* **Directions**:
For each line below that holds "will", return the line as it stands.

** Data provided follows **

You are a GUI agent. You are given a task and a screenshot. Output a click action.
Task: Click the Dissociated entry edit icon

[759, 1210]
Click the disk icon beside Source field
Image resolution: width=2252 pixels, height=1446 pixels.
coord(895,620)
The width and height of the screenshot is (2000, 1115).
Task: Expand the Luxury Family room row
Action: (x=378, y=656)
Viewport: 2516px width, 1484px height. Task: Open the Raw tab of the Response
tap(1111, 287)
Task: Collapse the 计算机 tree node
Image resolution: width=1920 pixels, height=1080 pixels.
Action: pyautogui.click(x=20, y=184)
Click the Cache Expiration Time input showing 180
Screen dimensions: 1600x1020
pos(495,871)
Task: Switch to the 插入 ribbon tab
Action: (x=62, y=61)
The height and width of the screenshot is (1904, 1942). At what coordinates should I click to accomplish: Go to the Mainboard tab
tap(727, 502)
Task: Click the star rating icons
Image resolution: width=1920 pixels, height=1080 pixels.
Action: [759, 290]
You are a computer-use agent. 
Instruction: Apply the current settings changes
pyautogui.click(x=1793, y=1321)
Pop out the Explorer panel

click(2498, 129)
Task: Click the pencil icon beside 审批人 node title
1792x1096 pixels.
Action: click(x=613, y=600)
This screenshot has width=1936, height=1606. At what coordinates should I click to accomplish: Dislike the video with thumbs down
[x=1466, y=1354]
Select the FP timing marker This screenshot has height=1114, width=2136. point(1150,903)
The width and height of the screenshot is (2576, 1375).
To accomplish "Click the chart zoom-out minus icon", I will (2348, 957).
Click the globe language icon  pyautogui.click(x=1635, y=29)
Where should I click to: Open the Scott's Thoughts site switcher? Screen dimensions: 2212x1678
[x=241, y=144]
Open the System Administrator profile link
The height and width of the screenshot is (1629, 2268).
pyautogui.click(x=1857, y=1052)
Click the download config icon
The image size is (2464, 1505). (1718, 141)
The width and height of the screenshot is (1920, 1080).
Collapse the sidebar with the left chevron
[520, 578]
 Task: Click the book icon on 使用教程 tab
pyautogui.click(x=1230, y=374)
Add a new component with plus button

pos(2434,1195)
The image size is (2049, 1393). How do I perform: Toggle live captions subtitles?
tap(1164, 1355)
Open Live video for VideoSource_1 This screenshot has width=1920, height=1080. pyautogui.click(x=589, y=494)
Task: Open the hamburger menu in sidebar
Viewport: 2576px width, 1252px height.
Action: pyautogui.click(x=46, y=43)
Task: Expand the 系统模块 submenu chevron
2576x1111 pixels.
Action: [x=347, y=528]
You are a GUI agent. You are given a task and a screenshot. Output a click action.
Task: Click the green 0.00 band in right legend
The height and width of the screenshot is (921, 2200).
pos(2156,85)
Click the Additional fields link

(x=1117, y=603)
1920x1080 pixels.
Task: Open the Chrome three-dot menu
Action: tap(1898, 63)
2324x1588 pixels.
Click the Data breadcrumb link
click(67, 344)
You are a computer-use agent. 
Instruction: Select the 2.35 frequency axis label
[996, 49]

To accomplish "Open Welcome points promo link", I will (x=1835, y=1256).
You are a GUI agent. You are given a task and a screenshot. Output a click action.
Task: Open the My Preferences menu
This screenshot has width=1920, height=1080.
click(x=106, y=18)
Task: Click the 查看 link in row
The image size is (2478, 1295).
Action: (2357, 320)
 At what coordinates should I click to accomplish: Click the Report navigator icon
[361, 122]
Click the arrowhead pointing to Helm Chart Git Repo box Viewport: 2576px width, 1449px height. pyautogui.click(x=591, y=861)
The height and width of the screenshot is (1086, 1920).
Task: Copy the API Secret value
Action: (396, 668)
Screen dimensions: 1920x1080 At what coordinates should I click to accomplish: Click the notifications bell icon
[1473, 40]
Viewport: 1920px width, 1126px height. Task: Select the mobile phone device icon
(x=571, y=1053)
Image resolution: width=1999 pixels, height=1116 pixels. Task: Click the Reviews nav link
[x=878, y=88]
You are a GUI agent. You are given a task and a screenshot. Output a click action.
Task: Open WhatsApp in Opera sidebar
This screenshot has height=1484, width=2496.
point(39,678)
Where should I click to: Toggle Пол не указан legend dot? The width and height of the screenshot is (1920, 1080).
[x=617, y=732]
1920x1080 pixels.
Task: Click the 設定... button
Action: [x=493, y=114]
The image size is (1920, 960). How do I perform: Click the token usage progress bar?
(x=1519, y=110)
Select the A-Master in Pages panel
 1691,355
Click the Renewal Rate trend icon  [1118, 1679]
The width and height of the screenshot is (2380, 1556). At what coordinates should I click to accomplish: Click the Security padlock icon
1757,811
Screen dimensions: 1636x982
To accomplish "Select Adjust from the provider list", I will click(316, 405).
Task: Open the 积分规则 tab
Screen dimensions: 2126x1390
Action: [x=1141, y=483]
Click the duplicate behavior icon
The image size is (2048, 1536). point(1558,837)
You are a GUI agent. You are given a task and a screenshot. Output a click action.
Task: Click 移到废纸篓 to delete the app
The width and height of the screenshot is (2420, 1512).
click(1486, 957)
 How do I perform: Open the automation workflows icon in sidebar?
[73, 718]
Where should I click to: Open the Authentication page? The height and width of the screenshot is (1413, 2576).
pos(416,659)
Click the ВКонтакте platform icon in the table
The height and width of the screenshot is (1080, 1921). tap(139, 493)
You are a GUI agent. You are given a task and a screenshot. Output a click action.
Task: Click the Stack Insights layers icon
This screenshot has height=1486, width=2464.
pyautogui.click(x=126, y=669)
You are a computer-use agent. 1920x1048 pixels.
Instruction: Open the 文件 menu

** End of Data provided **

* **Solution to this task**:
To accomplish "Click the chart zoom-out minus icon", I will (2348, 957).
To accomplish "Open Welcome points promo link", I will (x=1835, y=1256).
To accomplish "Select Adjust from the provider list", I will click(316, 405).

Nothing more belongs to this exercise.